Oh yes! Agree! I'd rather be me than a one hit wonder... Anybody remember the *Oneders*? No? The movie *That thing you do*? I would not want to be that (them - whatever)... I believe I am fine as me (I think...)


----------



## AudioGlenn (Oct 21, 2012)

rpt said:


> Menace said:
> 
> 
> > For me I'll take the option of thousands of good images that i can look back and enjoy rather than one lucky shot during my entire shooting life - I'd be really depressed if all my images were mediocre
> ...



+1

and yes, i love that movie!


----------



## rpt (Oct 21, 2012)

AudioGlenn said:


> rpt said:
> 
> 
> > Menace said:
> ...


Directed by Tom Hanks - one need not say more...


----------



## GuyF (Oct 21, 2012)

It all depends on who the judge is. A colleague takes thousands of shots of horse racing and, by his own admission, many are not great shots (more just for the record) and yet owners and jockeys think they are great. Who is right and who is wrong?

I guess if you take one shot that is seen around the world then public perception of the rest of your work will grow. As one famous drummer said, why put a drum solo into a concert when it's only other drummers who will know if it's any good?

If that one shot ends up paying for your house and kids' education then would you complain?

Most of the public wouldn't know a technically difficult shot if it bit them on the ass.


----------



## Daniel Flather (Oct 27, 2012)

Yeah, but does that one good image have decent DR? That's all that REALLY matters.


----------



## distant.star (Oct 27, 2012)

.
I guess in the crudest vernacular, I really don't give a rat's....

These days I take pictures for me alone. I don't care especially if anyone sees them or likes them or doesn't like them. I have passed many a pleasant evening looking at pictures I've taken. For me, that's enough. As I wrote on a Web log page where I have a few images:

"As photographers go, I’m not a great one and never will be. I have a solid grounding in the technologies and the art, but greatness is not in me. My pictures, in my opinion, are utilitarian and technically competent renditions of time standing still. If I can capture some small irony or an emotion or a good contradiction, that’s great, but it’s not always there. I guess my general goal is evidence of things not seen."

I don't get paid much, but my client does like my work!


----------



## GuyF (Oct 27, 2012)

Distant.Star - you said it! I take shots just for my own pleasure. If someone sees something I took and likes it, yeah, okay, that's nice but I don't really care too much.

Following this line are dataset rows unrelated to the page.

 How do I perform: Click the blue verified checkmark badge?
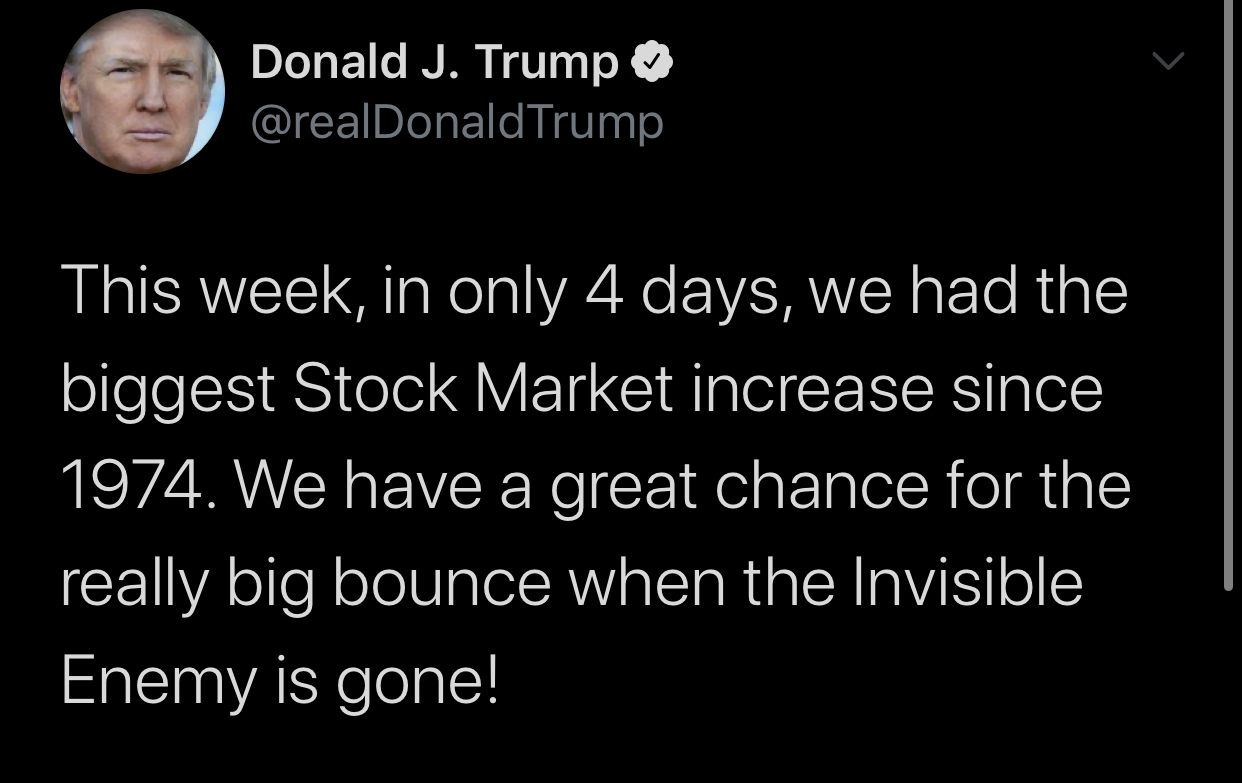pos(653,63)
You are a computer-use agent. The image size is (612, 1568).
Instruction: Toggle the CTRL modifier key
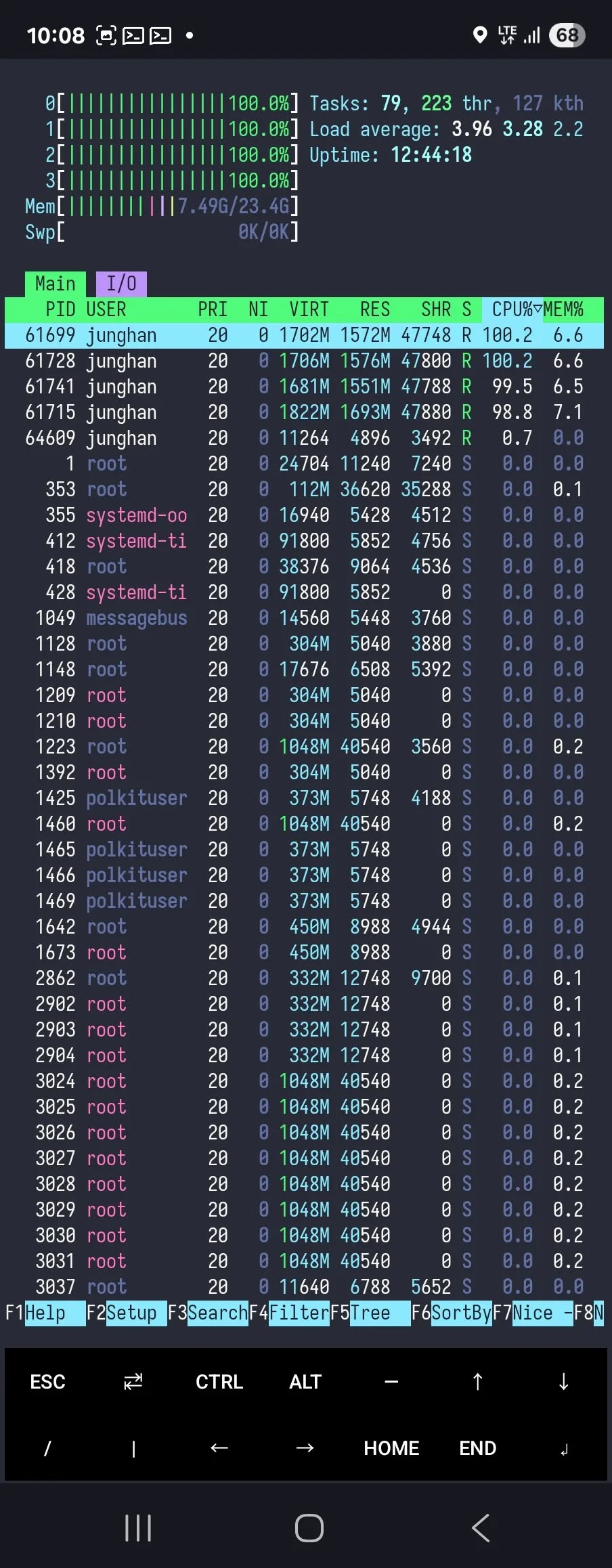coord(219,1382)
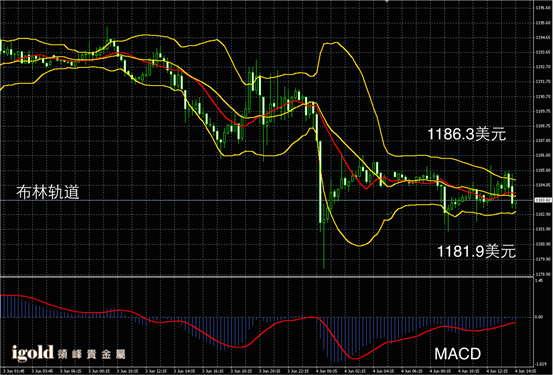Select the MACD indicator label
The height and width of the screenshot is (375, 553).
coord(457,354)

If someone here on the forum compliments my stuff then, yes, it's nice to hear I'm doing something right so I'll thank them. However, there's a world of difference between someone liking/loving your shot and being willing to buy it.

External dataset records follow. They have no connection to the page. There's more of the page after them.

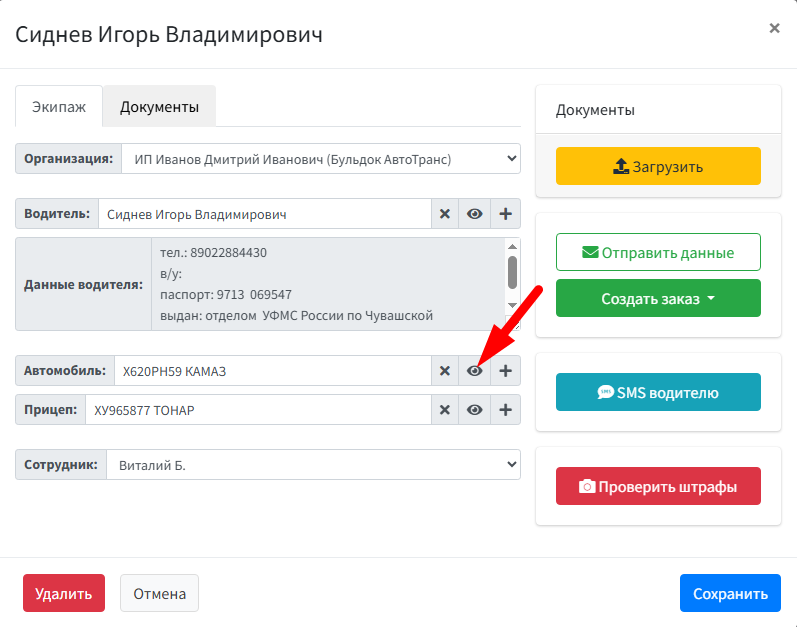
Task: View driver details via eye icon
Action: pos(475,214)
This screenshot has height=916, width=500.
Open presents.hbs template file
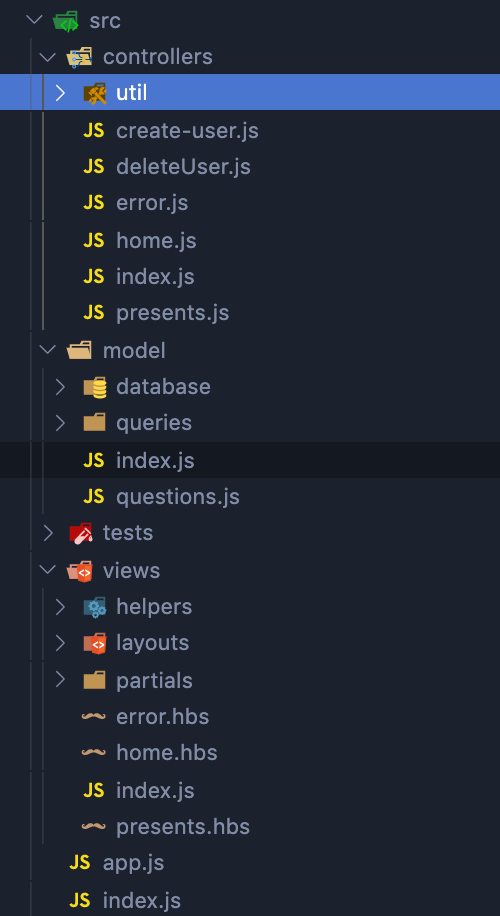183,827
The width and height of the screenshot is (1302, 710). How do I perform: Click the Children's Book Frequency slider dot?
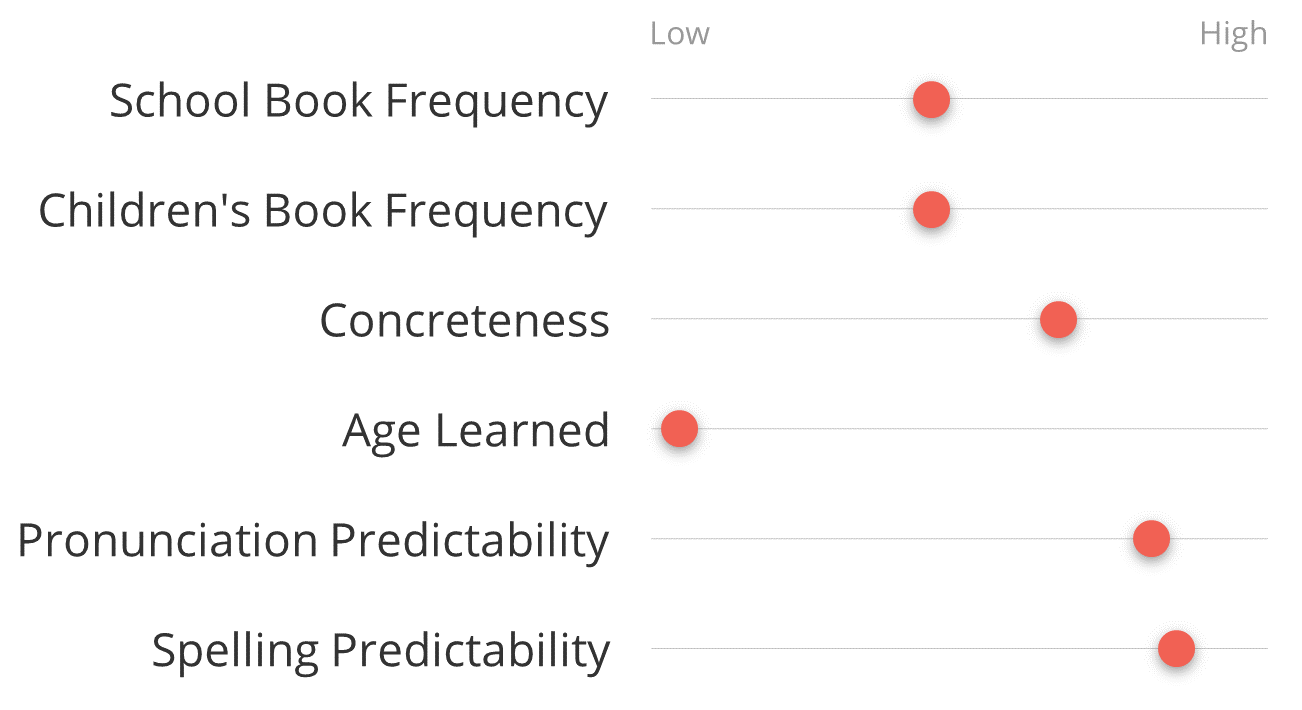click(x=931, y=210)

A colleague is always on at me to have my own website but I couldn't care less about such a thing. I've seen too many websites of technically/artistically mediocre junk that I don't want to add to the pile! Seems like too much effort to shout "look at me! look at me!" on something as vast as the internet - fine if you want to try to make money but for most of us, it's just a hobby.

Geez, I'm more cranky than normal today ;D


----------



## marekjoz (Oct 27, 2012)

I think, that the first option is better - it's fairly good enough to be known for thousands of good images. To be known for only one masterpiece in photography sounds like to be lucky just by accident to press the shutter once in the correct place at the correct time with undetermined camera settings.
If you have only one great photo but the rest is a totally crap... what it says about you as the photographer? It's like to be famous just because you have entered naked on the play field during the final cup game trasmitted to millions of viewers and later repeated in all the news - it doesn't make you being watched for your great body neither your running skills


----------



## TAF (Oct 27, 2012)

I too will second Distant.Star's comments.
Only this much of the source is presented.